SUPPLIED PASSAGE:
+ + +
Checkpoint Runs in CI/CD

A Great Expectations Checkpoint ties together a batch request, an expectation suite, and an action list (what to do when validation passes or fails). In CI, a checkpoint run acts as a data quality gate — failing the pipeline if expectations are violated.

# gx/checkpoints/orders_raw_checkpoint.yml
# Runs after the raw orders table is loaded, before any downstream transforms

name: orders_raw_checkpoint
config_version: 1

validations:
  - batch_request:
      datasource_name:   orders_warehouse
      data_connector_name: default_inferred_data_connector_name
      data_asset_name:   orders_raw
      data_connector_query:
        partition_request:
          partition_index: -1   # most recent partition
    expectation_suite_name: orders.raw.v1

action_list:
  # Always: update DataDocs HTML report
  - name: store_validation_result
    action:
      class_name: StoreValidationResultAction

  - name: update_data_docs
    action:
      class_name: UpdateDataDocsAction

  # On failure: send Slack alert and raise exception (fails the pipeline)
  - name: send_slack_notification_on_failure
    action:
      class_name: SlackNotificationAction
      slack_webhook: ${GE_SLACK_WEBHOOK}
      notify_on: failure
      renderer:
        module_name: great_expectations.render.renderer.slack_renderer
        class_name: SlackRenderer

  - name: fail_on_validation_error
    action:
      class_name: StoreEvaluationParametersAction
# Python: run checkpoint programmatically from Airflow or CI

import great_expectations as gx
import sys

def run_data_quality_gate(
    checkpoint_name: str,
    batch_kwargs: dict | None = None,
) -> bool:
    context = gx.get_context(mode="file")

    result = context.run_checkpoint(
        checkpoint_name=checkpoint_name,
        batch_request=batch_kwargs,
    )

    if not result.success:
        # Print failed expectations summary
        for validation_result in result.run_results.values():
            stats = validation_result["validation_result"]["statistics"]
            print(
                f"Checkpoint FAILED: "
                f"{stats['unsuccessful_expectations']} / "
                f"{stats['evaluated_expectations']} expectations failed"
            )
            # Print individual failures
            for r in validation_result["validation_result"]["results"]:
                if not r["success"]:
                    print(f"  FAIL: {r['expectation_config']['expectation_type']} "
                          f"— {r['expectation_config']['kwargs']}")

    return result.success


# Airflow operator usage
from airflow.decorators import task

@task
def validate_orders_raw() -> None:
    success = run_data_quality_gate("orders_raw_checkpoint")
    if not success:
        raise ValueError("Data quality gate failed — see GE DataDocs for details")

# CI usage (exit code 1 on failure blocks the pipeline)
+ + +
MATERIAL SHOWN:
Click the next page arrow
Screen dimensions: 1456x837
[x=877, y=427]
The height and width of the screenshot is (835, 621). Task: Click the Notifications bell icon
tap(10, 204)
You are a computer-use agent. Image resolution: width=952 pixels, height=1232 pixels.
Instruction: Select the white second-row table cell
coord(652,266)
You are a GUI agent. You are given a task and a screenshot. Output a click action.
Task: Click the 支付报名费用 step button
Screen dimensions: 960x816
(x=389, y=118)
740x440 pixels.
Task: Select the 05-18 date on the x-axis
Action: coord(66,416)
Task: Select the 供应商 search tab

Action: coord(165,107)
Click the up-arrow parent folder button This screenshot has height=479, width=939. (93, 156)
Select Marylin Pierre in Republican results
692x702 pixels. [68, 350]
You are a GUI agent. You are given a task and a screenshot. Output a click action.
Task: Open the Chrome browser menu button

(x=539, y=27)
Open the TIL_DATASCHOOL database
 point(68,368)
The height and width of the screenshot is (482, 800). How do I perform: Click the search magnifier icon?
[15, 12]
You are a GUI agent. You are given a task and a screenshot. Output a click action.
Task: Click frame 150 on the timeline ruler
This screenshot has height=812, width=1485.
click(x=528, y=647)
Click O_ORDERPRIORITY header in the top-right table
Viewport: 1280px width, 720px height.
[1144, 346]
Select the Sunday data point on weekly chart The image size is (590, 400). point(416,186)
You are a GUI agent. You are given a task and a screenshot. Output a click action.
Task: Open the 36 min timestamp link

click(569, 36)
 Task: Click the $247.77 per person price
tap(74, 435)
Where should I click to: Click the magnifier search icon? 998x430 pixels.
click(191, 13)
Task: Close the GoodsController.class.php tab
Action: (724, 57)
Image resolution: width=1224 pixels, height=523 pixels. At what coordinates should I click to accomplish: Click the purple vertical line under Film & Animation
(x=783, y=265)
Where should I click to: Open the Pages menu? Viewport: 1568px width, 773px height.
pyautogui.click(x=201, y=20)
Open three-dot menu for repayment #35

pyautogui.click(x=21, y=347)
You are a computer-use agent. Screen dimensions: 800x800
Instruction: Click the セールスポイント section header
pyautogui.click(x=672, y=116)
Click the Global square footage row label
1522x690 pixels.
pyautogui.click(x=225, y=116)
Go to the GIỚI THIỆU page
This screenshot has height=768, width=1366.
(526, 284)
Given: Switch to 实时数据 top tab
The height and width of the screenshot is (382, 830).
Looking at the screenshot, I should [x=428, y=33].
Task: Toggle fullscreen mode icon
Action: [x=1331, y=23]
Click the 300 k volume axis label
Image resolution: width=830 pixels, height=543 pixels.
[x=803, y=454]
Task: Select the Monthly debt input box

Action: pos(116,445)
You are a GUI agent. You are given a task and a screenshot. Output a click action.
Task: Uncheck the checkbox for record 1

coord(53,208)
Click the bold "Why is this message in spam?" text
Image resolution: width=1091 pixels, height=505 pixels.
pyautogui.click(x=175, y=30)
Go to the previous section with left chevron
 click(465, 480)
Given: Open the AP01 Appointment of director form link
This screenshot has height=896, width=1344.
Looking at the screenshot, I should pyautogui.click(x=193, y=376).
+ + +
GIVEN PROBLEM: In the passage on checkpoint runs in CI/CD, what three things does a Great Expectations Checkpoint tie together? Please answer in one sentence.

TASK RESPONSE: A Great Expectations Checkpoint ties together a batch request, an expectation suite, and an action list.